Hyperactivity and attention deficits in mice with decreased levels of stress inducible phosphoprotein 1 (STIP1)

Abstract

Stress-inducible phosphoprotein I (STIP1, STI1, or HOP) is a cochaperone intermediating Hsp70/Hsp90 exchange of client proteins, but it can also be secreted to trigger prion protein-mediated neuronal signaling. Some mothers of children with autism-spectrum disorders (ASD) present antibodies against certain brain proteins, including antibodies against STIP1. Maternal antibodies can cross the fetus blood brain barrier during pregnancy, suggesting the possibility that they can interfere with STIP1 levels and presumably functions. However, it is currently unknown whether abnormal levels of STIP1 have any impact in ASD-related behavior. Here we used mice with reduced (50%) or increased STIP1 levels (5-fold) to test for potential ASD-like phenotypes. We find that increased STIP1 regulates the abundance of Hsp70 and Hsp90, whereas reduced STIP1 does not affect Hsp70, Hsp90 or the prion protein. Interestingly, BAC transgenic mice presenting 5-fold more STIP1 have no major phenotype when examined in a series of behavioral tasks, including locomotor activity, elevated plus maze, Morris water maze and 5-choice serial reaction time task (5-CSRTT).
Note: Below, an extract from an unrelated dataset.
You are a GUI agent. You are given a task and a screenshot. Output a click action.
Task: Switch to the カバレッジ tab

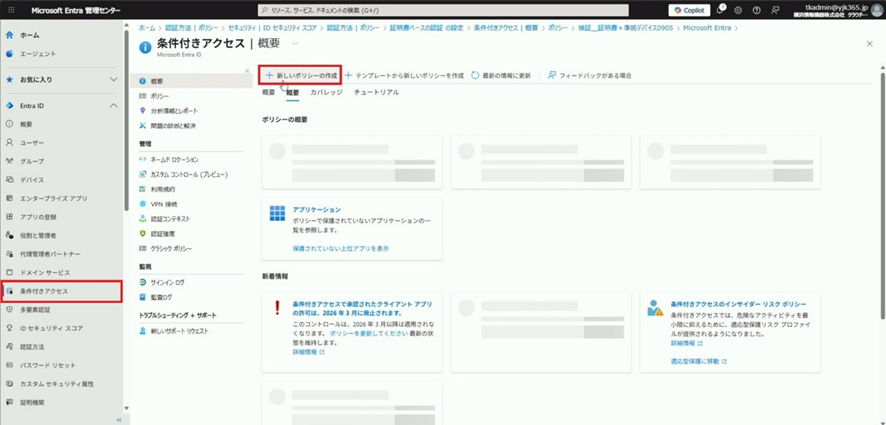[x=326, y=92]
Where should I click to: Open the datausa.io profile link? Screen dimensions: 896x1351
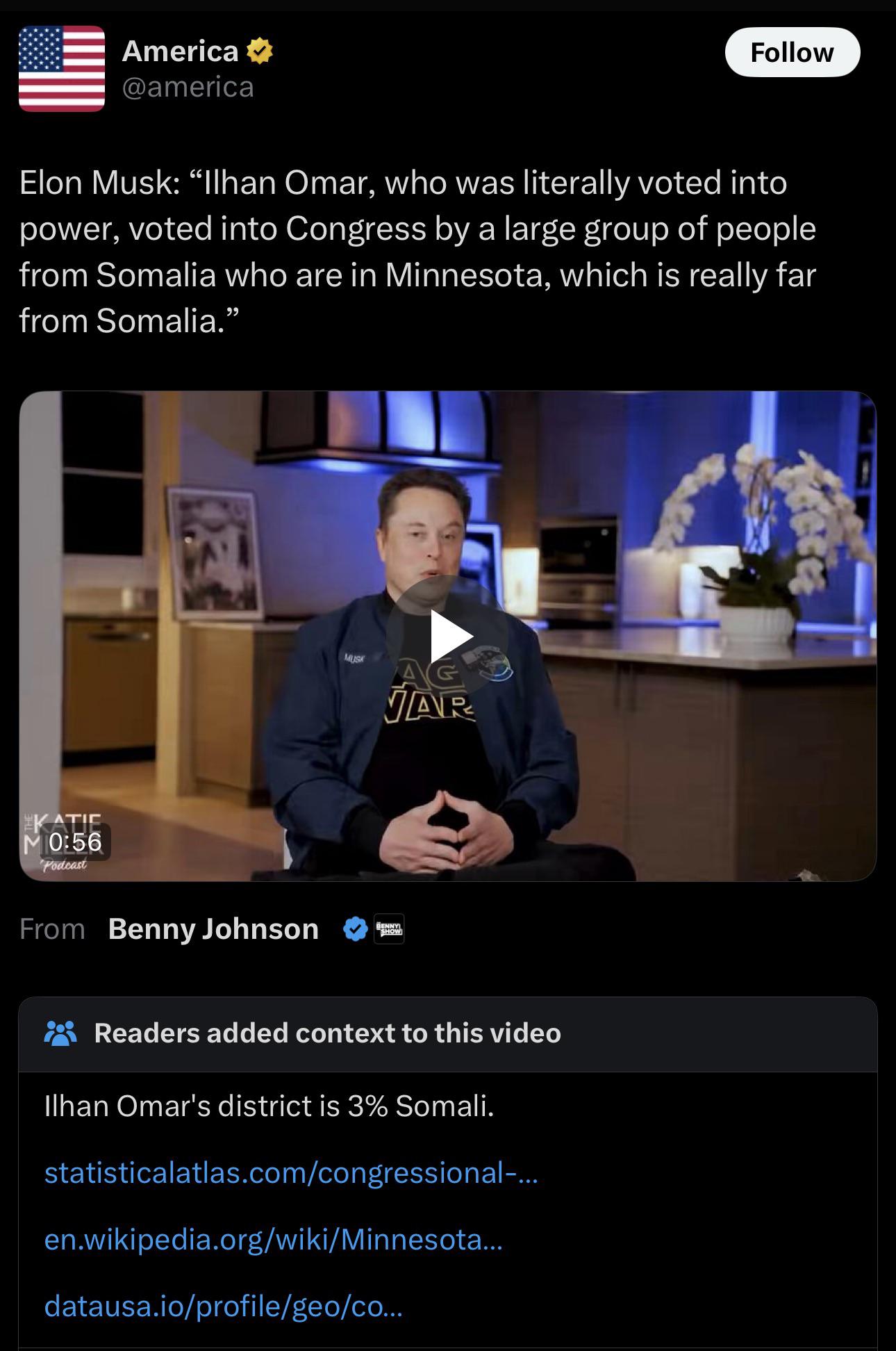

In contrast, mice with reduced STIP1 levels are hyperactive and have attentional deficits on the 5-CSRTT, but have normal performance in the other tasks. We conclude that reduced STIP1 levels can contribute with phenotypes related to ASD. However, future experiments are needed to define whether it is decreased chaperone capacity or impaired prion protein signaling that contributes to these phenotypes.